Fanny Britt et Alexia Bürger

Deux cerveaux valent mieux qu’un

Elles ont signé deux pièces importantes de 2017 : Hurlevents pour Fanny Britt, Les Hardings pour Alexia Bürger. Elles sont amies d’enfance. Et elles font leur entrée au Théâtre du Nouveau Monde grâce à la bourse Jean-Louis Roux, qui leur permettra de créer leur première pièce à quatre mains et qui devrait être présentée au printemps 2020.

Le contexte

C’est la directrice du Théâtre du Nouveau Monde (TNM), Lorraine Pintal, qui a entrepris « un chantier sur la création au féminin », qui a demandé l’hiver dernier à Fanny Britt de travailler sur la pièce Lysistrata d’Aristophane, dans laquelle les femmes veulent renverser le pouvoir des hommes en faisant la grève du sexe. « J’ai tout de suite voulu inclure Alexia dans le projet, et Lorraine a accepté », dit Fanny Britt. Les deux créatrices ont relu la pièce originale, ainsi que celle adaptée par Michel Tremblay dans les années 70, et sont arrivées à une conclusion : si « la symbolique d’un groupe de femmes qui refuse l’ordre établi » était intéressante, le reste l’était moins – la structure, les observations sur les hommes et les femmes un peu datées. « Même la prémisse résonne moins, dit Alexia Bürger. Ça veut dire quoi, se refuser aux hommes pour les punir, maintenant, ici ? »

* _DONNÉES SOURCE_:
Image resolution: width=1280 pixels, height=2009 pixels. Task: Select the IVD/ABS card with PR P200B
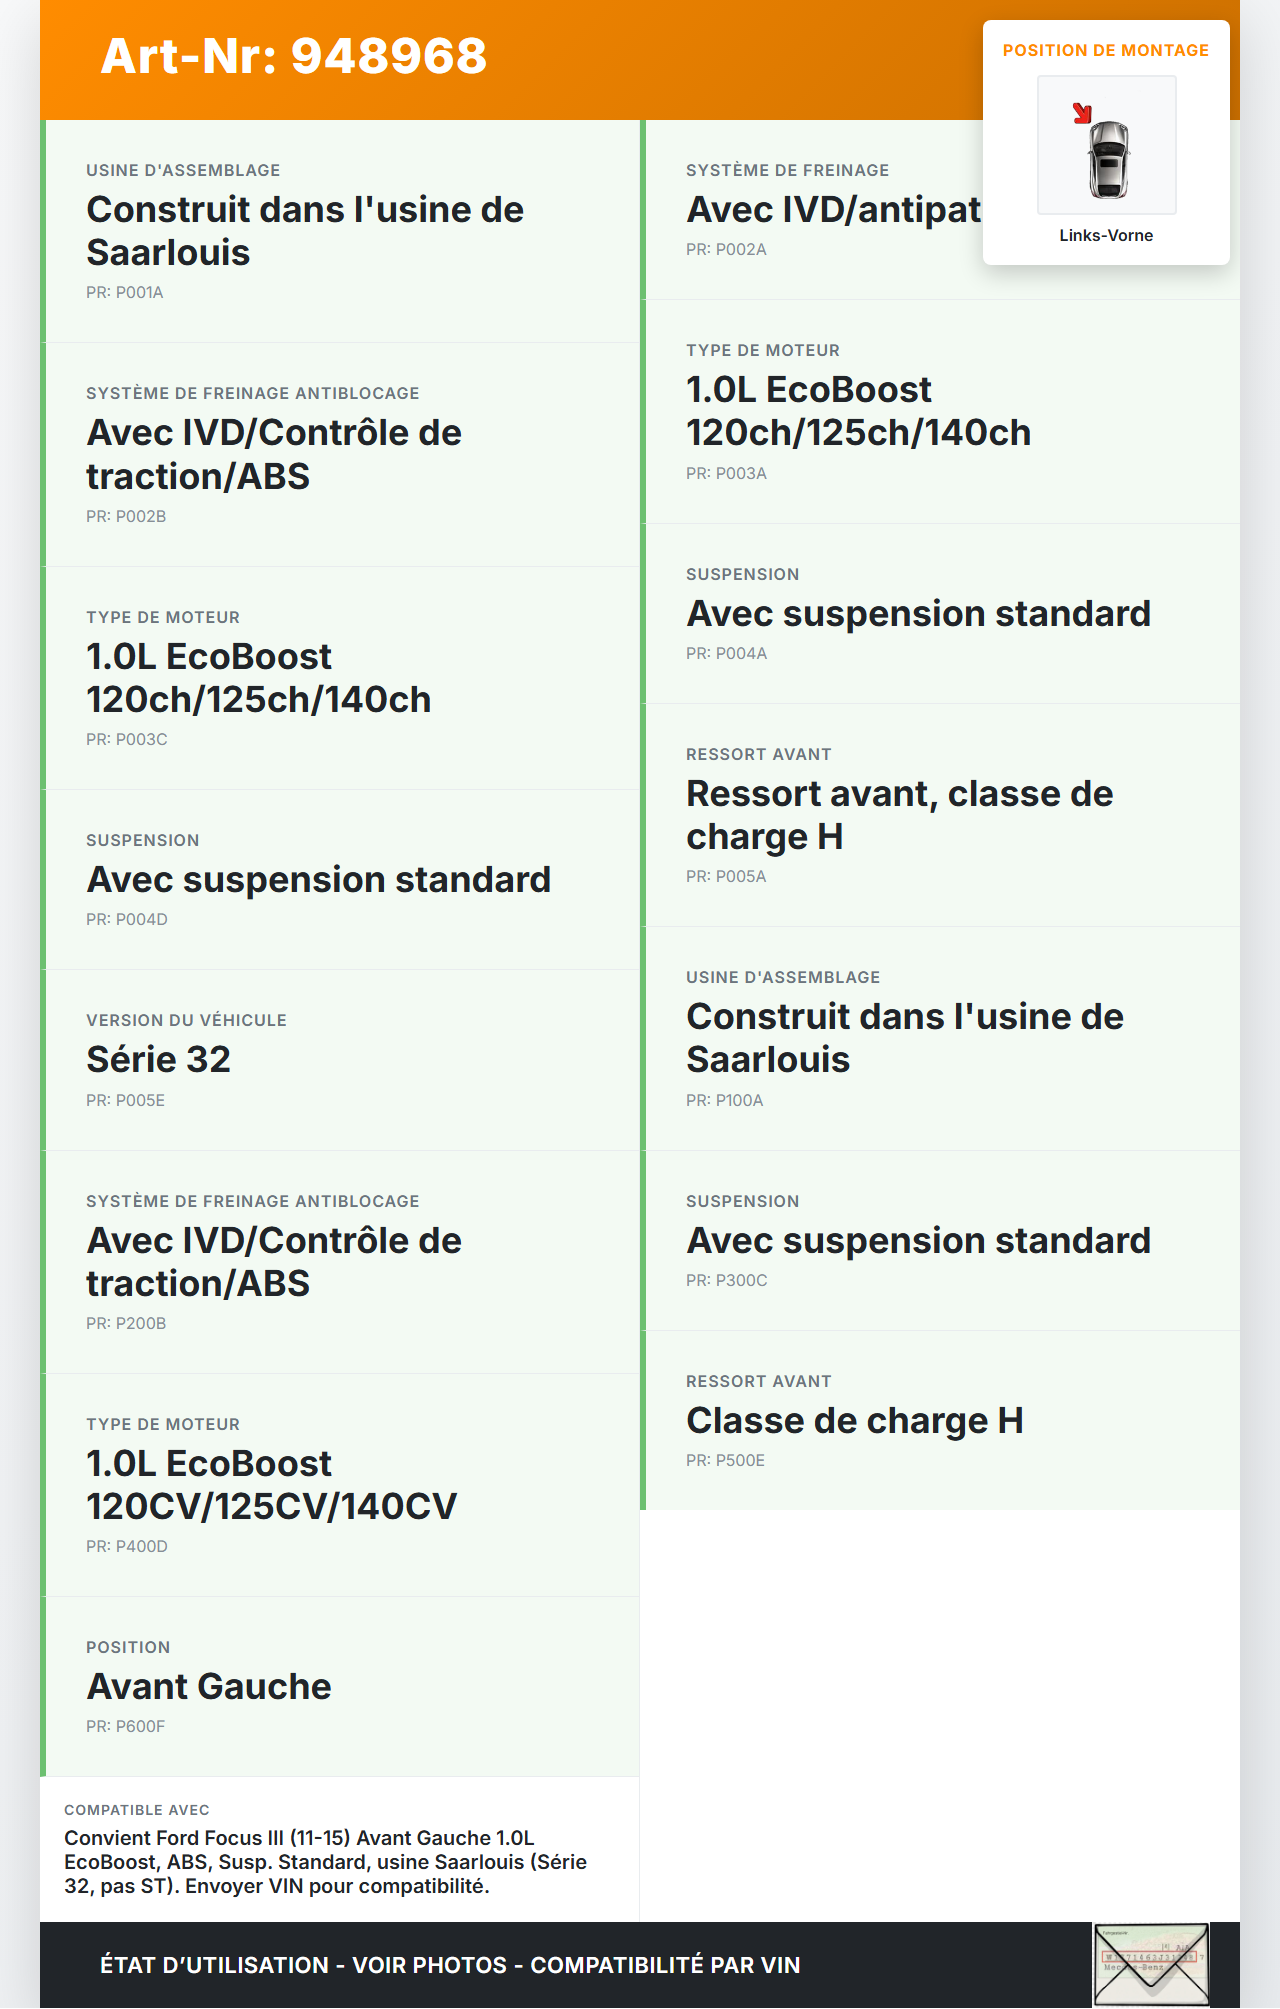coord(340,1262)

* _CONSIGNE_: Recopiez fidèlement le passage de l'extrait fourni qui va de « Deux cerveaux valent » jusqu'à « présentée au printemps 2020. » inclus. Appuyez-vous uniquement sur l'extrait fourni.

* _RÉPONSE ATTENDUE_:
Deux cerveaux valent mieux qu’un

Elles ont signé deux pièces importantes de 2017 : Hurlevents pour Fanny Britt, Les Hardings pour Alexia Bürger. Elles sont amies d’enfance. Et elles font leur entrée au Théâtre du Nouveau Monde grâce à la bourse Jean-Louis Roux, qui leur permettra de créer leur première pièce à quatre mains et qui devrait être présentée au printemps 2020.